Good afternoon and welcome to today's Noodles & Company’s Third Quarter 2019 Earnings Conference Call. All participants are now in a listen-only mode. After the presenters' remarks, there will be a question-and-answer session. As a reminder, this conference call is being recorded. I will now introduce Noodles & Company's, Chief Financial Officer, Ken Kuick.

Ken Kuick

Management

Thank you, and good afternoon, everyone. Welcome to our third quarter 2019 earnings call. Here with me this afternoon is Dave Boennighausen, our Chief Executive Officer. I’d like to start by going over a few regulatory matters. During our opening remarks and in response to your questions, we may make forward-looking statements regarding future events or the future financial performance of the company. Any such items, including in our guidance about our anticipated results in 2019 and details relating to our future performance should be considered forward-looking statements within the meaning of the Private Securities Litigation Reform Act. Such statements are only projections, and actual events or results could differ materially from those projections due to a number of risks and uncertainties. The Safe Harbor statement in this afternoon's news release and the cautionary statement in the company's Annual Report on Form 10-K for its 2018 fiscal year and subsequent filings with the SEC are considered a part of this conference call, including the portions of each that set forth the risks and uncertainties related to the company's forward-looking statements. I refer you to the documents the company files from time-to-time with the Securities and Exchange Commission, specifically the company's Annual Report on Form 10-K for its 2018 fiscal year and subsequent filings we have made. These documents contain and identify important factors that could cause actual results to differ materially from those contained in our projections or forward-looking statements. During the call, we will discuss non-GAAP measures, which we believe can be useful in evaluating the company's operating performance. These measures should not be considered in isolation or as a substitute for our financial results prepared in accordance with GAAP. A reconciliation of these measures to the most directly comparable GAAP measures is available in our third quarter 2019 earnings release and our supplemental information. Now, I would like to turn it over to Dave Boennighausen, our Chief Executive Officer.

_Raw data_:
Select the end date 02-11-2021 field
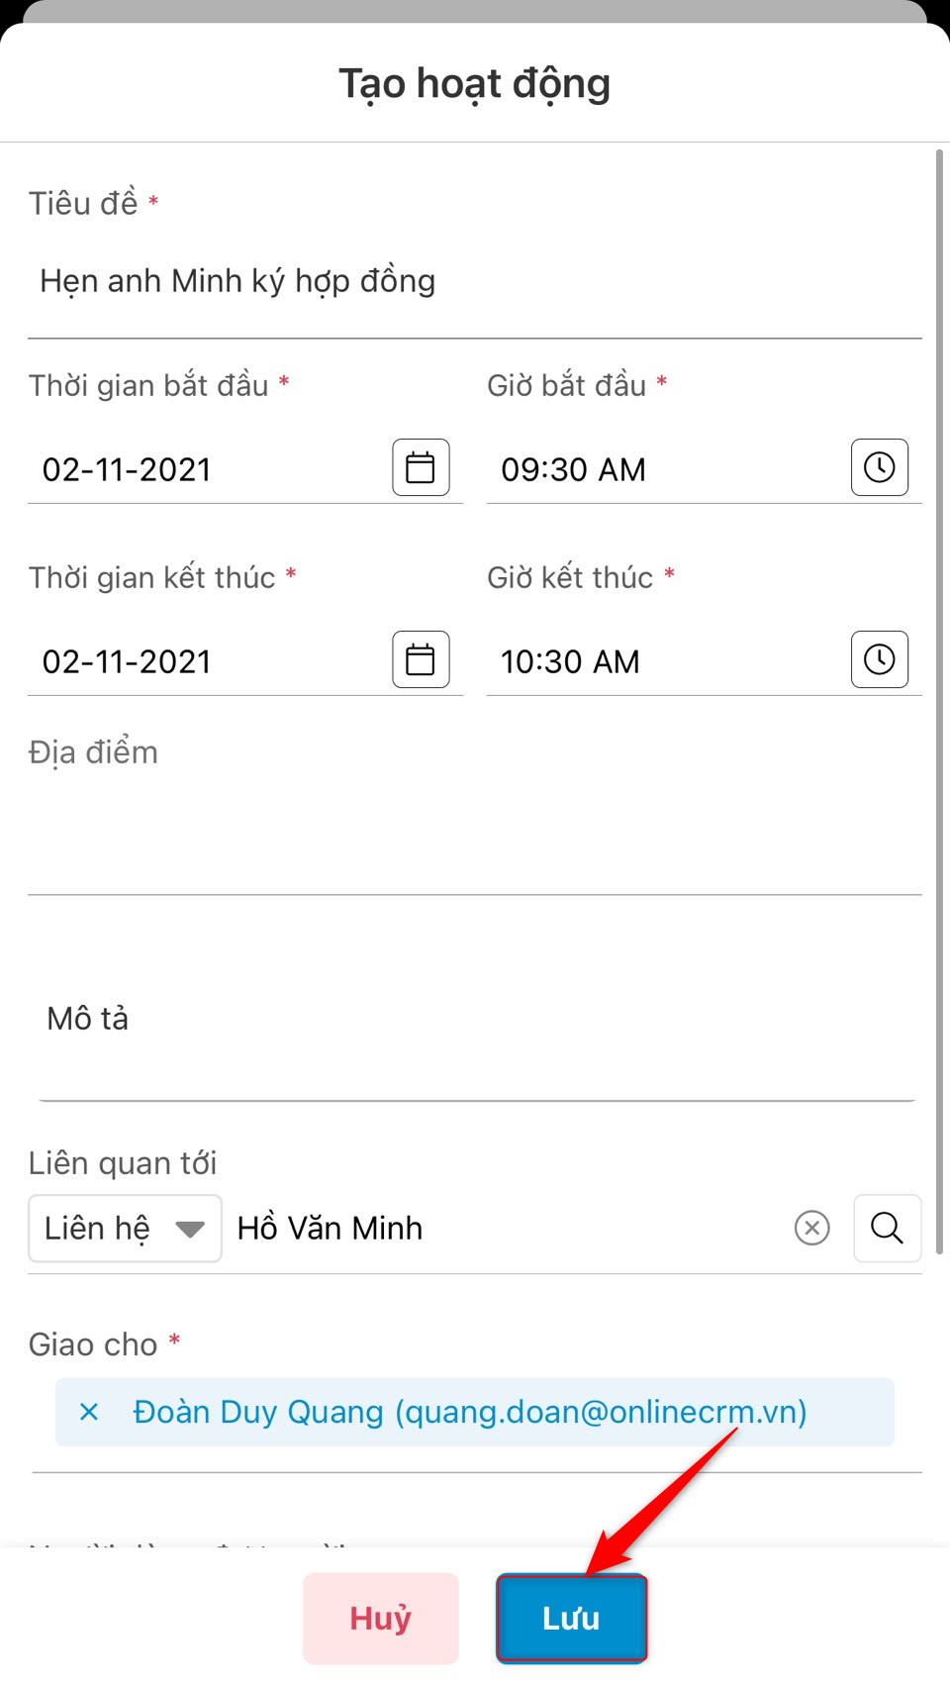 tap(208, 661)
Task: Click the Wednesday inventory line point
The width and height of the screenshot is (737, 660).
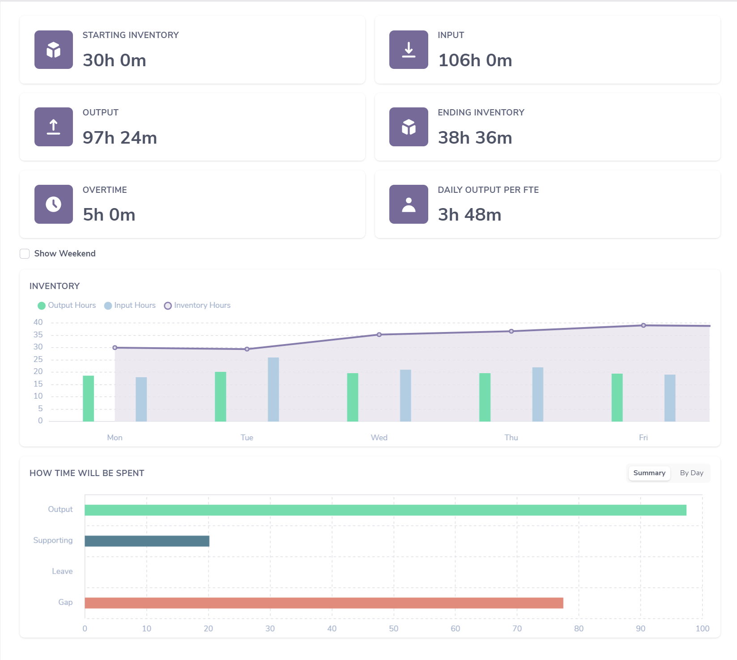Action: tap(379, 335)
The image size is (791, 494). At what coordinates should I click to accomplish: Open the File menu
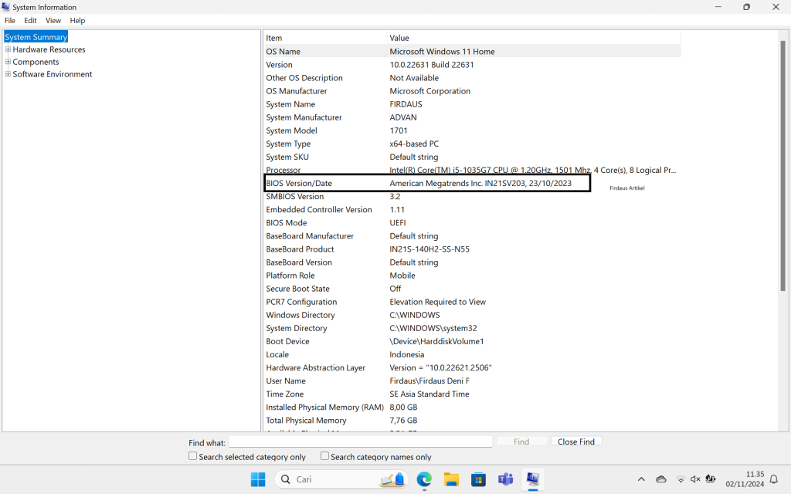point(10,20)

_Short problem 1_: In the earnings call transcript, why does the company say it will discuss non-GAAP measures during the call? Answer in one to three sentences.
_Short problem 2_: Rewrite the earnings call transcript from "Good afternoon and" to "Officer, Ken Kuick.", replacing "question-and-answer session" with "Q&A session".
Answer from the earnings call transcript alone.

_Solution 1_: The company says it will discuss non-GAAP measures because it believes they can be useful in evaluating its operating performance. It also cautions that these measures should not be considered in isolation or as a substitute for results prepared in accordance with GAAP.

_Solution 2_:
Good afternoon and welcome to today's Noodles & Company’s Third Quarter 2019 Earnings Conference Call. All participants are now in a listen-only mode. After the presenters' remarks, there will be a Q&A session. As a reminder, this conference call is being recorded. I will now introduce Noodles & Company's, Chief Financial Officer, Ken Kuick.